Acórdão nº 118/20.3GBCNF.C1 de Court of Appeal of Coimbra (Portugal), 18 de Maio de 2022

Magistrado ResponsávelPAULO GUERRA
Data da Resolução18 de Maio de 2022
EmissorCourt of Appeal of Coimbra (Portugal)

RECURSO N.º 118/20.3GBCNF.C1 Processo Comum Singular Crime de injúria agravada Crime de ameaça agravada Perfectibilização dos delitos Cancelamentos de registos criminais Medida da pena Penas de substituição Suspensão da execução da pena de prisão Juízo de Competência Genérica de Cinfães Tribunal Judicial da Comarca de Viseu Acordam, em conferência, na 5ª Secção - Criminal - do Tribunal da Relação de Coimbra: I - RELATÓRIO 1.

A SENTENÇA RECORRIDA No processo comum singular n.º 118/20.... do Juízo de Competência Genérica ...

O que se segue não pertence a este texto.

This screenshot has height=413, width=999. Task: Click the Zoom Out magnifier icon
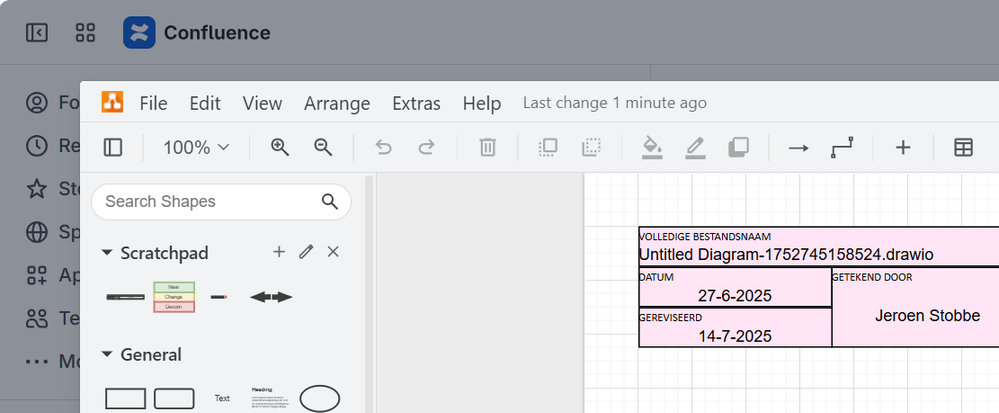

– Comarca ... -, por sentença datada de 9 de Fevereiro de 2022, foi decidido: a. Condenar o arguido AA pela prática, em 18 de Dezembro de 2020, em autoria material e na forma consumada, de um crime de injúria agravada, p. e p. pelos artigos 13.º, 14.º, n.º 1, 26.º, 181.º, n.º 1 e 184.º, todos do CP, na pessoa do militar da GNR BB, na pena de 3 [três] meses de prisão; b. Condenar o arguido AA pela prática, em 18 de Dezembro de 2020, em autoria material e na forma consumada, de um crime de injúria agravada, p. e p. pelos artigos 13.º, 14.º, n.º 1, 26.º, 181.º, n.º 1 e 184.º, todos do CP, na pessoa do militar da GNR CC na pena de 3 [três] meses de prisão; c. Condenar o arguido AA pela prática, em 18 de Dezembro de 2020, em autoria material e na forma consumada, de um crime de ameaça agravada, p. e p. pelos artigos 13.º, 14.º, n.º 1, 26.º, 153.º, n.º 1 e 155.º, n.º 1, alínea c), todos do CP, na pessoa do militar da GNR BB na pena de 6 [seis] meses de prisão; d.

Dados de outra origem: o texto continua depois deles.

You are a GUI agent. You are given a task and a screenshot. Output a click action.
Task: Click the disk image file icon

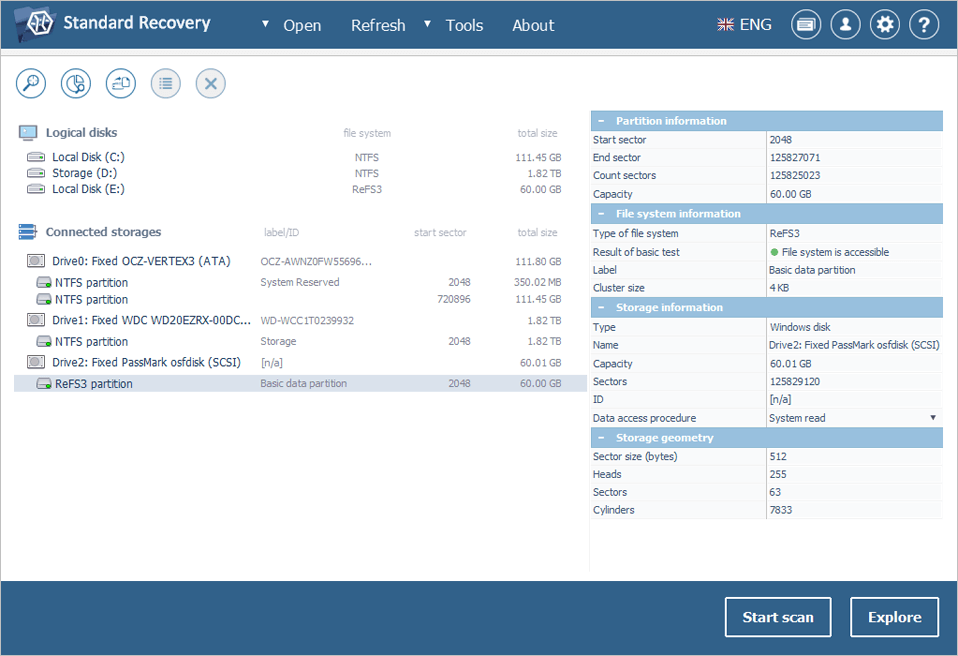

Em cúmulo jurídico das penas mencionadas em a), b) e c), condenar o arguido AA numa pena única de 9 [nove] meses de prisão; e. Condenar o arguido DD pela prática, em 18 de Dezembro de 2020, em autoria material e na forma consumada, de um crime de injúria agravada, p. e p. pelos artigos 13.º, 14.º, n.º 1, 26.º, 181.º, n.º 1 e 184.º, todos do CP, na pessoa do militar da GNR BB, na pena de 2 [dois] meses de prisão; f. Condenar o arguido DD pela prática, em 18 de Dezembro de 2020, em autoria material e na forma consumada, de um crime de injúria agravada, p. e p. pelos artigos 13.º, 14.º, n.º 1, 26.º, 181.º, n.º 1 e 184.º, todos do CP, na pessoa do militar da GNR CC, na pena de 2 [dois] meses de prisão; g. Em cúmulo jurídico das penas mencionadas em e) e f), condenar o arguido DD numa pena única de 3 [três] meses de prisão; h. Suspender a execução da pena única de prisão aplicada em g) pelo período de 1 [um] ano, condicionada a regime de prova, em cumprimento de plano de reinserção social a elaborar pela DGRSP, que inclua, além do mais do mais tido por conveniente, a sujeição do arguido a tratamento à dependência etílica, a garantia da prevenção da reincidência, orientar o arguido para a consciencialização das regras violadas e das consequências penais do seu incumprimento e responsabilizá-lo perante o sistema de administração de Justiça e perante a sociedade».

2.

OS RECURSOS 2.1. Inconformado, o arguido AA recorreu – RECURSO 1 - da sentença condenatória, finalizando a sua motivação com as seguintes conclusões (transcrição): «I. Os atos da audiência foram devidamente documentados, pelo que o poder de cognição desse Venerando Tribunal será extensivo a toda a matéria de facto como assim e ainda à matéria de Direito sendo que, entende o arguido, ora recorrente, a Douta decisão ora posta em crise não efetuou uma correta e ponderada análise factual e tão pouco a devida subsunção dessa matéria de facto ao Direito, havendo um erro notório na apreciação da prova e ainda, ao determinar a medida concreta da pena, em cúmulo jurídico das referidas penas parcelares de prisão, condenando-se o arguido na pena única de 9 (nove) meses de prisão efetiva, o tribunal “A quo” violou o preceituado no artigo 71.º do Código Penal.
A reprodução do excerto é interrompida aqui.